Standing on the edge of a tidal pool in North Somerset with a group of people of all ages, sexes, sizes, shapes, backgrounds and abilities, the sense of camaraderie is palpable. Led by psychologist and life coach Claire Paul, this group has gathered at Clevedon Marine Lake every Tuesday morning for a year. Unlike many swimming groups, its focus is wellbeing rather than swimming technique.
Claire was inspired by a 2016 BBC documentary that followed a young woman with depression who replaced her drugs routine with cold-water swims as her main form of treatment. “This was what inspired me to start the informal social open water swim, coupled with my love of outdoor swimming and working with people who have depression and all that goes with it,” says Claire.
From a social point of view, the group’s camaraderie is exactly the kind of therapy doctors recommend for conditions like depression and anxiety. This, coupled with exercise and being outdoors, is self-care that has been prescribed for many years.
“I hoped to motivate people, provide them with the moral support to continue open water swimming all year and experience its amazing benefits,” says Claire. “I also hoped that it may provide a confidence boost and help anyone who wanted to overcome depression and anxiety.”
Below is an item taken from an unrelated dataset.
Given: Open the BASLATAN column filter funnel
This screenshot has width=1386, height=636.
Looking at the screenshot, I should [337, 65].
Exercise makes us happy. When you increase your heart rate by exercising, your brain recognises it as stress. Your body responds by releasing a protein called Brain-Derived Neurotrophic Factor (BDNF), which helps protect and repair your memory neurons. At the same time, you release endorphins which block the discomfort of exercise and make you feel euphoric.
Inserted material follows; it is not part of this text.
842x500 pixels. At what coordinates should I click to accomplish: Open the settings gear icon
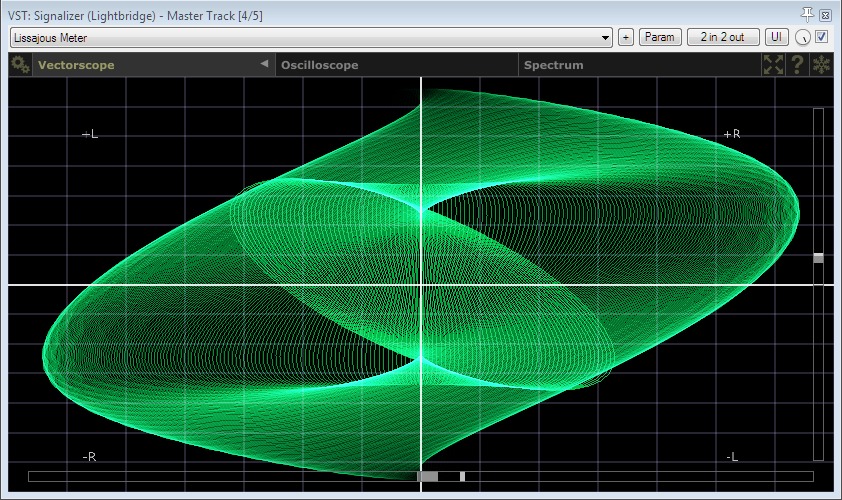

Exercising outdoors is even more effective. In 2015, researchers studied the effect of exercise with simulated views of natural environments. A group of post-menopausal women were asked to do 15 minutes on an exercise bike while facing either a blank wall (control) or watching project videos of urban (grey), countryside (green) or coast (blue) environments. The test showed the most positive psychological results in the women who exercised in front of the blue video.
Bring together those three elements, camaraderie, exercise and blue views, and you start to understand why swimming outdoors has such a profound effect on our sense of wellbeing. But more recent research is starting to expand theories there are also physiological benefits from the cold water itself.
Clevedon swimmer, Pete White, has been swimming throughout winter for a number of years. “I have always been a very sociable person and have been keen to take part in group sports,” he says. “Whilst social interaction and walking, running, cycling, climbing etc. supported moderate relief from depression and anxiety, nothing has provided the benefits that cold water has.”
In September 2018, the British Medical Journal published a case report about the theories around cold water adaptation as a treatment for depression. Co-authored by Dr Mark Harper, a cold-water swimmer who was behind the BBC documentary, the report looks at the physical responses to swimming in cold water.
The theory is around our stress response and inflammation. Immersing yourself in cold water puts your body into fight or flight mode. Starting with the cold-water shock response, dipping into cold water puts your body under stress. As you repeat this experience, you diminish this stress response. And having a better rein on your stress response means being able to better cope with life’s many minor irritations that add up to chronic stress.
“Our bodies don’t differentiate between types of stress,” says Mark. “Every day low-level stresses make things worse, but the significant physical stress of getting into cold water attenuates our stress response as we adapt to it.”
This diminished stress response is about activating the parasympathetic nervous system. Known as the ‘rest and digest’ system, the parasympathetic nervous system is responsible for slowing your heart rate and increasing intestinal and gland activity.
Cold showers or immersing your face in cold water aren’t a patch on outdoor swimming
A key part of this system is the vagus nerve, which connects your brain to organs including your heart and lungs. It’s the tone of this vagus nerve that relates to mental health; if you have high vagal tone, your parasympathetic nervous system is working and that means that your body can relax faster after stress. One way in which you can stimulate the vagus nerve and increase vagal tone is through cold water adaption. And this has been shown to help a range of mental health and nervous conditions from depression and anxiety to chronic fatigue, tinnitus and Alzheimer’s.
We also have an inflammatory response to threat, including stress and infections. “Inflammation and depression are linked,” says Mark. “Anti-inflammatory drugs like ibuprofen have an effect on depression. But all drugs have side-effects. And we know that cold water adaptation reduces levels of inflammation.”
While some therapists suggest cold showers or immersing your face in cold water, it’s becoming clear that these techniques aren’t a patch on outdoor swimming. “Cold water swimming is a holistic therapy,” says Mark. “Exercise, being in nature, community – the cold water is an additional effect.”